Write the entries below again, precisely as they appear.

• _Data for this task_

================================

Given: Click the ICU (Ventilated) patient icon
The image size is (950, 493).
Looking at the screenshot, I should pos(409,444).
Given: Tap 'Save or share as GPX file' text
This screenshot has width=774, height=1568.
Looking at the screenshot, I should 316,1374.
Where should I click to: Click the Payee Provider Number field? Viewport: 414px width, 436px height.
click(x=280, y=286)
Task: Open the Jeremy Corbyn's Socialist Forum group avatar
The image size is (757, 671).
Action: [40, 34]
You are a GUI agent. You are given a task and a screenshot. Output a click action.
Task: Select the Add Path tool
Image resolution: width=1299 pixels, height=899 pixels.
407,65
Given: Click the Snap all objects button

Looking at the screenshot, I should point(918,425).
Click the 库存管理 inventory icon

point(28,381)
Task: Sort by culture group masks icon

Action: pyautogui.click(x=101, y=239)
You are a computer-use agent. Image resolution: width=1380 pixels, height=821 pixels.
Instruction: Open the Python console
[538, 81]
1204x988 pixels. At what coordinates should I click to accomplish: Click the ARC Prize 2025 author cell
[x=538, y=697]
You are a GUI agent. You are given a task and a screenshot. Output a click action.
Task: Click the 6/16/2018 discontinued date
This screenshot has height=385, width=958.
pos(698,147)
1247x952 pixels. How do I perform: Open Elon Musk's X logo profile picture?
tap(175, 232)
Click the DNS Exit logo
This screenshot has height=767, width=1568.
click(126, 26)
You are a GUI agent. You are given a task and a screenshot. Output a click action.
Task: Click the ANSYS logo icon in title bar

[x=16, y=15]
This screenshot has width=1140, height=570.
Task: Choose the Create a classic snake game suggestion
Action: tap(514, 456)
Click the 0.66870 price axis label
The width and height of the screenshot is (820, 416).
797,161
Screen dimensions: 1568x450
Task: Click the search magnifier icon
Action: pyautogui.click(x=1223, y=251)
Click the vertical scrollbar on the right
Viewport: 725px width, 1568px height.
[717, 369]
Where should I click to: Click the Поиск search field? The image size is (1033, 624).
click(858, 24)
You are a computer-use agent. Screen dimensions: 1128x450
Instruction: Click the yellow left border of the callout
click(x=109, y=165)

================================

• _Result of this task_
Given: Click the ICU (Ventilated) patient icon
The image size is (950, 493).
Looking at the screenshot, I should pos(409,444).
Given: Tap 'Save or share as GPX file' text
This screenshot has width=774, height=1568.
Looking at the screenshot, I should 316,1374.
Where should I click to: Click the Payee Provider Number field? Viewport: 414px width, 436px height.
click(x=280, y=286)
Task: Open the Jeremy Corbyn's Socialist Forum group avatar
The image size is (757, 671).
Action: [40, 34]
You are a GUI agent. You are given a task and a screenshot. Output a click action.
Task: Select the Add Path tool
Image resolution: width=1299 pixels, height=899 pixels.
407,65
Given: Click the Snap all objects button

Looking at the screenshot, I should point(918,425).
Click the 库存管理 inventory icon

point(28,381)
Task: Sort by culture group masks icon

Action: pyautogui.click(x=101, y=239)
You are a computer-use agent. Image resolution: width=1380 pixels, height=821 pixels.
Instruction: Open the Python console
[538, 81]
1204x988 pixels. At what coordinates should I click to accomplish: Click the ARC Prize 2025 author cell
[x=538, y=697]
You are a GUI agent. You are given a task and a screenshot. Output a click action.
Task: Click the 6/16/2018 discontinued date
This screenshot has height=385, width=958.
pos(698,147)
1247x952 pixels. How do I perform: Open Elon Musk's X logo profile picture?
tap(175, 232)
Click the DNS Exit logo
This screenshot has height=767, width=1568.
click(126, 26)
You are a GUI agent. You are given a task and a screenshot. Output a click action.
Task: Click the ANSYS logo icon in title bar

[x=16, y=15]
This screenshot has width=1140, height=570.
Task: Choose the Create a classic snake game suggestion
Action: tap(514, 456)
Click the 0.66870 price axis label
The width and height of the screenshot is (820, 416).
797,161
Screen dimensions: 1568x450
Task: Click the search magnifier icon
Action: pyautogui.click(x=1223, y=251)
Click the vertical scrollbar on the right
Viewport: 725px width, 1568px height.
[717, 369]
Where should I click to: Click the Поиск search field? The image size is (1033, 624).
click(858, 24)
You are a computer-use agent. Screen dimensions: 1128x450
Instruction: Click the yellow left border of the callout
click(x=109, y=165)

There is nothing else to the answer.